What follows is a set of records; restate each one word for word and drop the pictures.

Start of SUPPLIED RECORDS

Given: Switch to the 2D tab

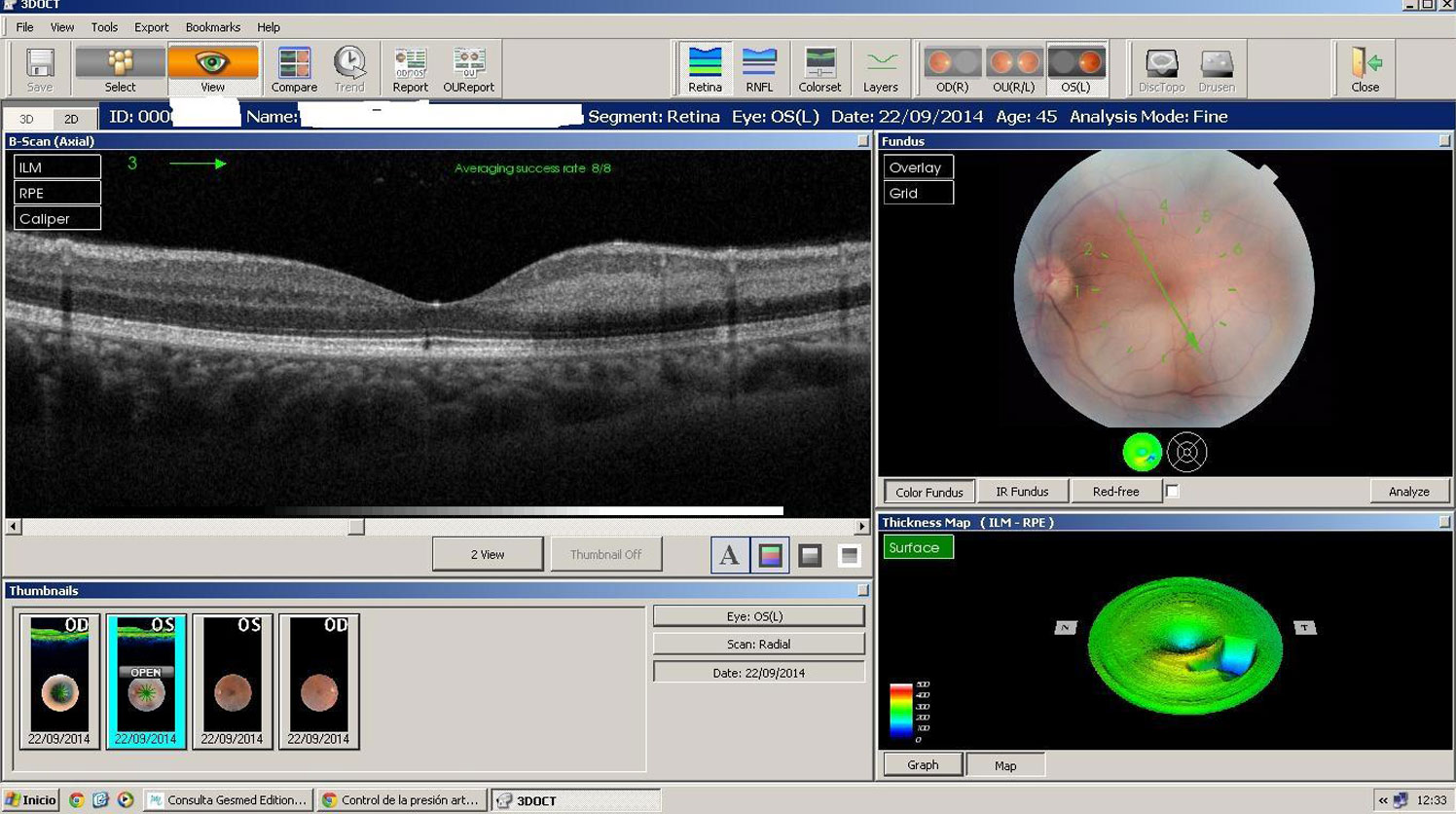Looking at the screenshot, I should click(71, 119).
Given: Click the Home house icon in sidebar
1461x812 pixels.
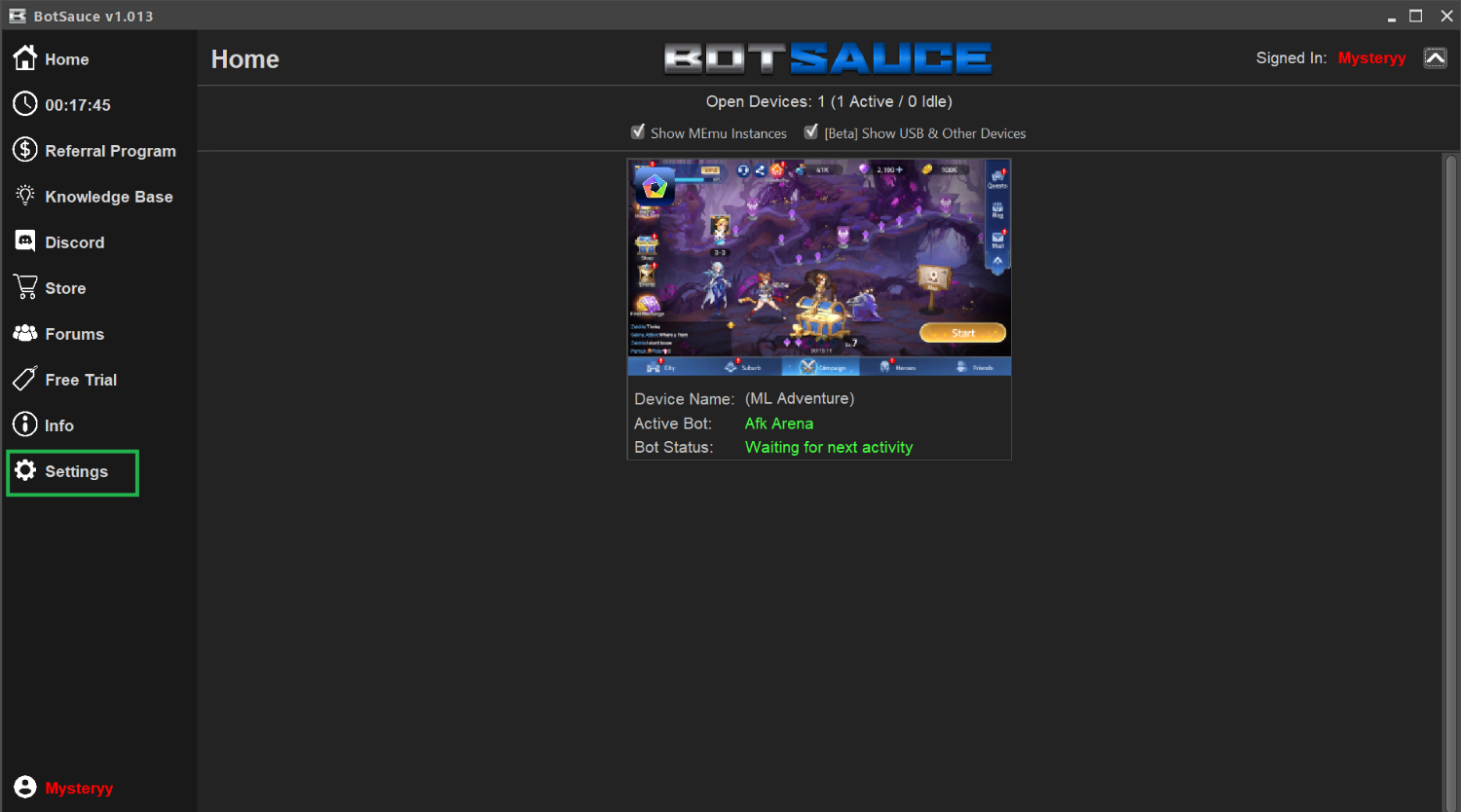Looking at the screenshot, I should click(x=25, y=58).
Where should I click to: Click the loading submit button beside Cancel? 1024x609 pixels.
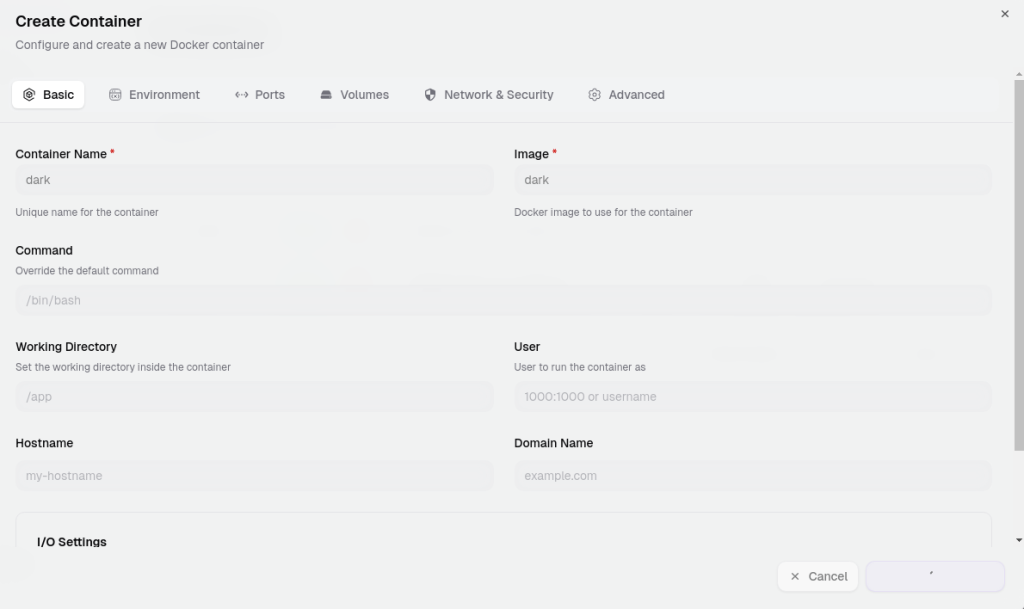(x=935, y=576)
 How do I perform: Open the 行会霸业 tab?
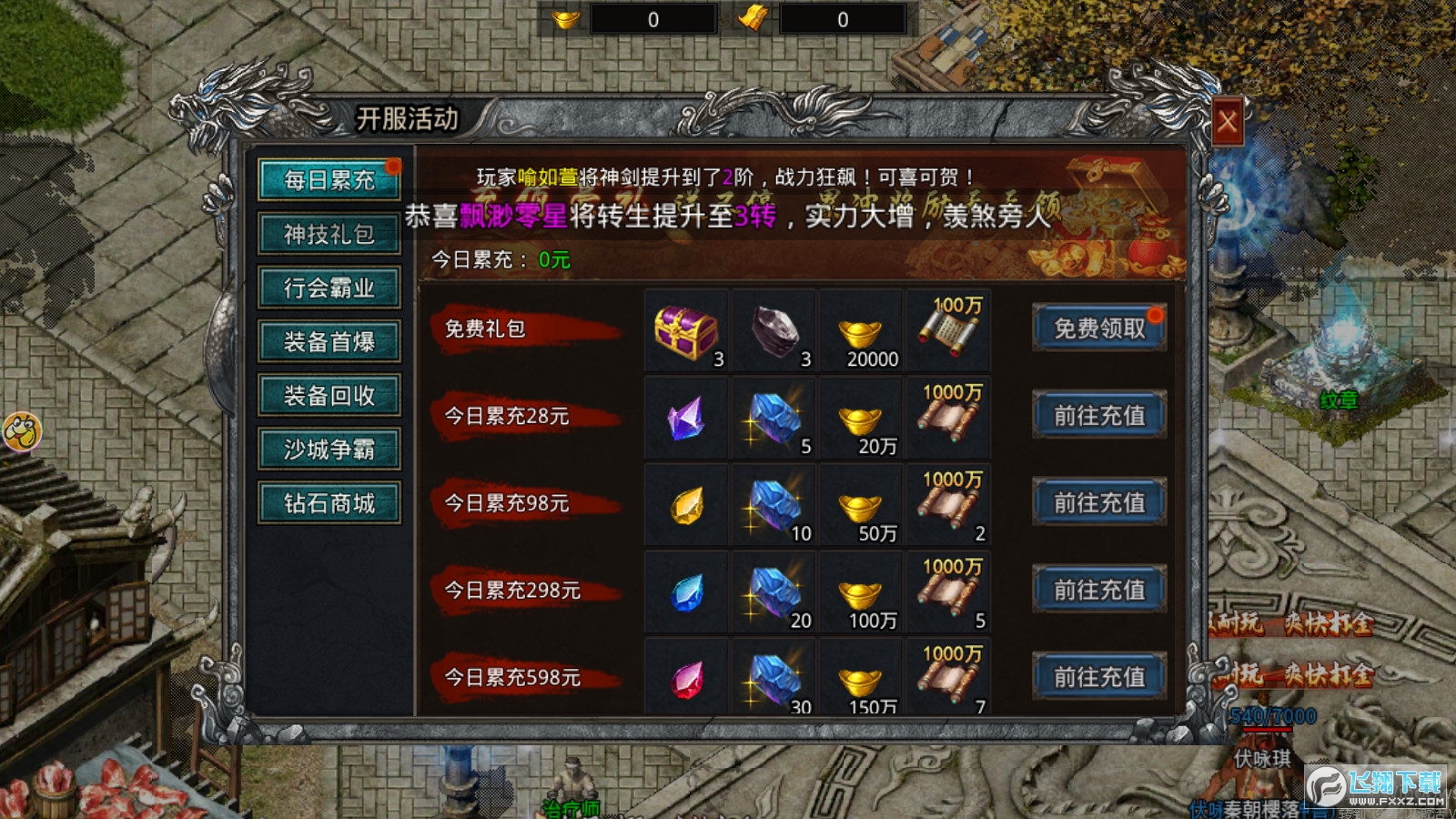pos(329,288)
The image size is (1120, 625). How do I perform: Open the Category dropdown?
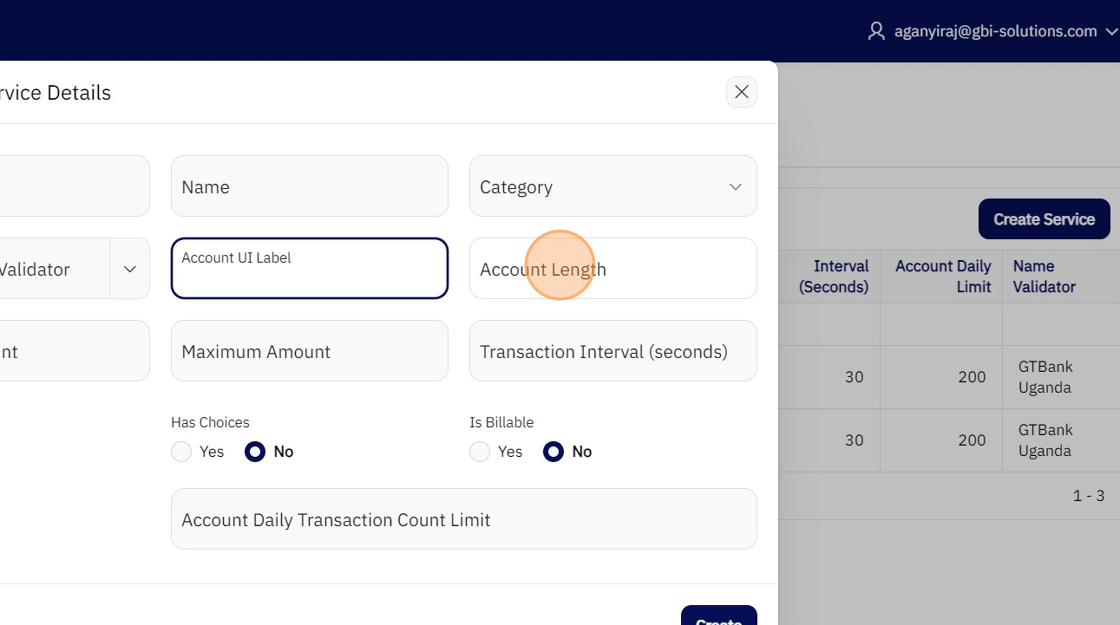pos(612,187)
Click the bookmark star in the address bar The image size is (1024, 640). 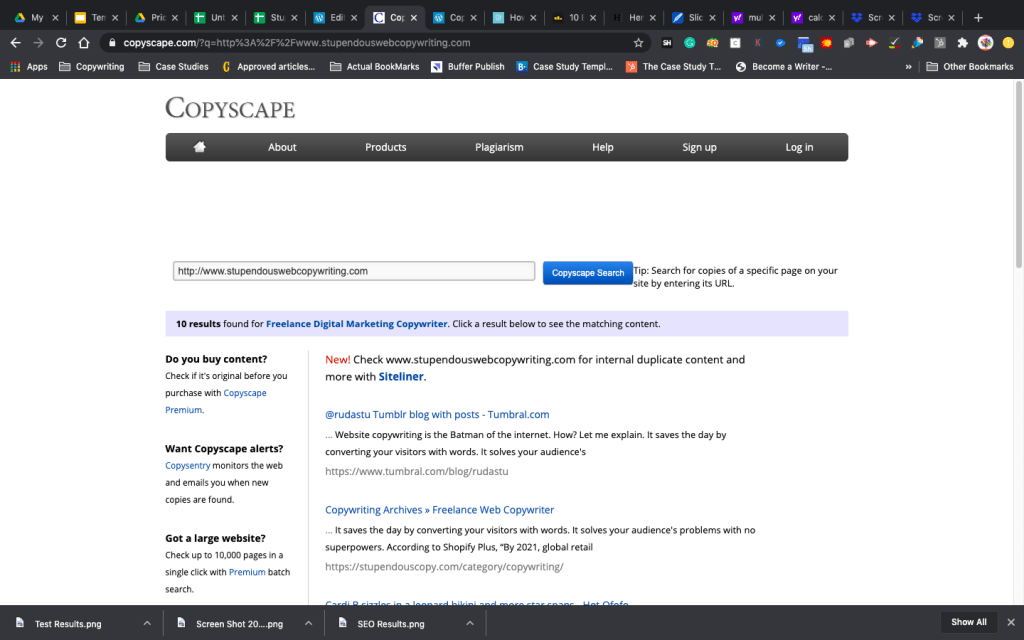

End of SUPPLIED RECORDS

### EXPECTED ANSWER
Given: Switch to the 2D tab

Looking at the screenshot, I should click(71, 119).
Given: Click the Home house icon in sidebar
1461x812 pixels.
Looking at the screenshot, I should click(x=25, y=58).
Where should I click to: Click the loading submit button beside Cancel? 1024x609 pixels.
(x=935, y=576)
 How do I perform: Open the 行会霸业 tab?
pos(329,288)
The image size is (1120, 625). How do I perform: Open the Category dropdown?
pos(612,187)
Click the bookmark star in the address bar The image size is (1024, 640). 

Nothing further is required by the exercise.